The concern about metastatic implants in a laparoscopic port site in patients who have gynecologic cancer is real, with an incidence ranging from 0.97% to 1.1%. The phenomenon usually affects women who had ovarian cancer and is most common after laparoscopy with findings of ascites, carcinomatosis, or persistent disease (in the case of second-look laparoscopy performed after completion of primary therapy for ovarian cancer).

These data suggest that port-site implantation is not a concern that should deter clinicians from laparoscopic evaluation of a suspected ovarian neoplasm unless a patient presents with ascites or carcinomatosis suggestive of advanced disease.29

Data are limited regarding delays in definitive therapy.
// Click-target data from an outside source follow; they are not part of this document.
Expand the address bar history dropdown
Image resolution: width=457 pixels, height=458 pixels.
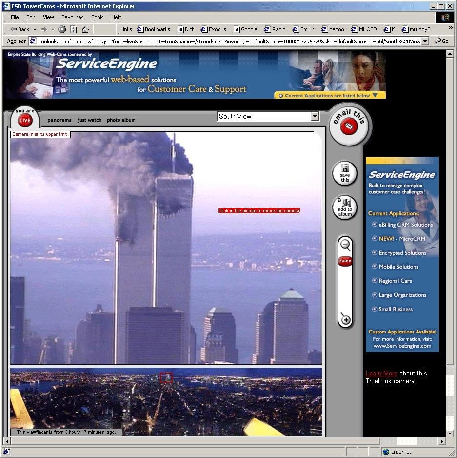coord(425,41)
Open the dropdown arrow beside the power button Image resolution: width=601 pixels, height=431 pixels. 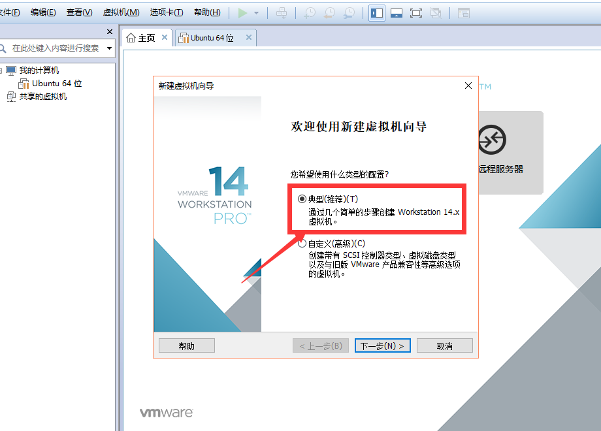tap(256, 13)
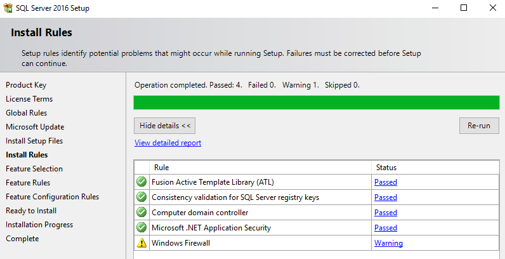Open Warning status link for Windows Firewall

(x=388, y=243)
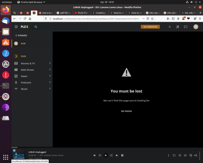Switch to the Ask a Question browser tab
203x163 pixels.
[47, 12]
One study suggests that definitive staging on the day of rupture does not influence overall outcome, but delay by more than 2 weeks may lead to poorer prognosis.30


Laparoscopy is performed. On initial inspection, the peritoneal cavity is unremarkable. The right ovary is multicystic with normal surface anatomy. The mass is somewhat adherent to the pelvic sidewall. Adnexectomy is performed, and frozen section reveals the mass to be a serous cystadenoma.